ZEYNEP KURAY
[email protected]
@zeynokuray

Birleşmiş Milletler’in (BM) İnsan Hakları Yüksek Komiseri Zeyd Raad el Hüseyin’in Türkiye'nin Bölge illerinden gelen ihlâl haberlerini "endişe verici" diye nitelemesi ve bağımsız soruşturma açılması çağrısının ardından, hukukçular BirGün’e söz konusu gelişme ile ilgili açıklamalarda bulundu.

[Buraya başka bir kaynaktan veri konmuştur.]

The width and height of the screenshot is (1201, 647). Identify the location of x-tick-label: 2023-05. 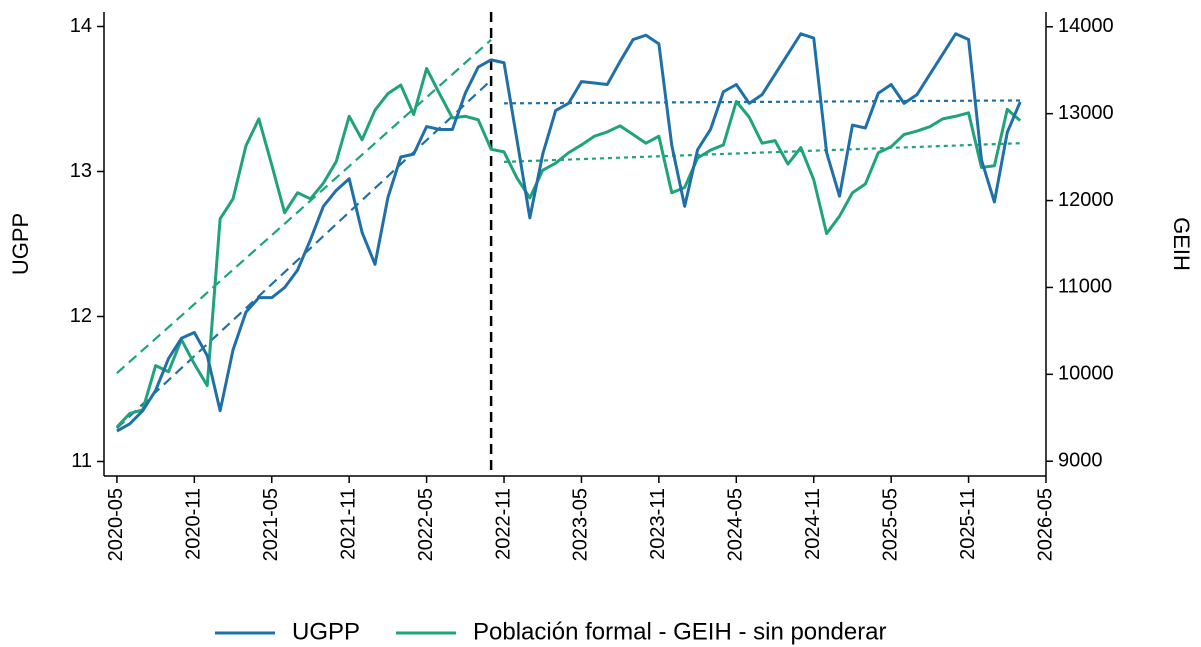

Sonunda görevini hatırladı

Avukat ve İnsan Hakları Savunucusu Eren Keskin, yaşanan katliamlara ilişkin BM’nin inceleme başlatmasının zaten görevi olduğunu vurguladı. BM’nin talebinin gecikmiş bir talep olduğunu belirten Av. Keskin şöyle devam etti: “Cizre ‘de binaların bodrum katlarında 100‘den fazla insan bedenleri tanınmayacak bir şekilde. Eğer BM zamanında devreye girmiş olsaydı, belki bu kadar sivil insan yaşamını yitirmeyecekti. Sözleşmelerin imza ortakları olan devletler , Türkiye’yi sivillere yönelik hak ihlalleri nedeniyle sorgulaması gerekir” dedi. Yugoslavya örneğini vererek soruşturmanın Lahey ‘e kadar uzanabileceğini belirten Keskin, devletler arasındaki çıkar ilişkilerinin, insani haklarının önünde geçtiği bir ortamda gerçeklerin ortaya çıkartmasını umduğunu ifade etti.

Çağdaş Hukukçular Derneği Başkanı Avukat Selçuk Kozağaçlı ise şöyle konuştu: “Dünya üzerindeki tüm savaş suçlarının ve insanlığa karşı suçların yaşandığı konjonktüründe değerlendirilememiştir. Savaş veya insanlık suçu işleyen özne bu süreçler gerçekleşirken zaten çok güçlüdür, hem suçları gizleme hem de demagoji yapma olanağına sahiptir ama o da bir noktaya kadar. Bu suçları işleyen devletlerin güçleri zayıfladığı andan itibaren soruşturmalar ve yargılamalar başlar. BM tarafından başlatılan bu süreç bile rejimin zayıfladığının göstergesi. ”

‘Savaşın da hukuku var’

Hukukçu Ergin Cinmen, BM’nin inceleme kararının önemine vurgu yaparak şunları söyledi: “ Savaşın da hukuku vardır. Bu hukuk içerisinde böyle bir vahşet söz konusu olamaz. Bu açıdan BM’nin bu konuda ki tespiti çok önemli olacaktır ve belli ki Türk devleti ciddi suçlamalarla karşı karşıya kalacak” dedi.

Cizre’de yaşanan sivil ölümleri ile ilgili yaptıkları hiçbir suç duyurusunun işleme dahi alınmadığına dikkat çeken, Özgürlükçü Hukukçular Derneği (ÖHD) Başkanı avukat Banu Güveren, BM’nin inceleme talebinin en azından soruşturmanın sağlıklı yürümesi açısından olumlu sonuçlar verebileceğini dile getirdi.

İsrail örneği

Hükümet ve devletin başta olmak üzere , hiçbir soruşturmaya tabii tutulmayacaklarına dönük güvence verilen güvenlik güçlerinin insanlık suçlarından yargılanması gerektiğini vurgulayan hukukçu Erdal Doğan, Türkiye ‘nin Uluslararası Ceza Mahkemesine (UCM) taraf olmamasının da bunu değiştirmeyeceğini , yine UCM’e taraf olmayan ancak yargılanan İsrail devletini örnek gösterdi.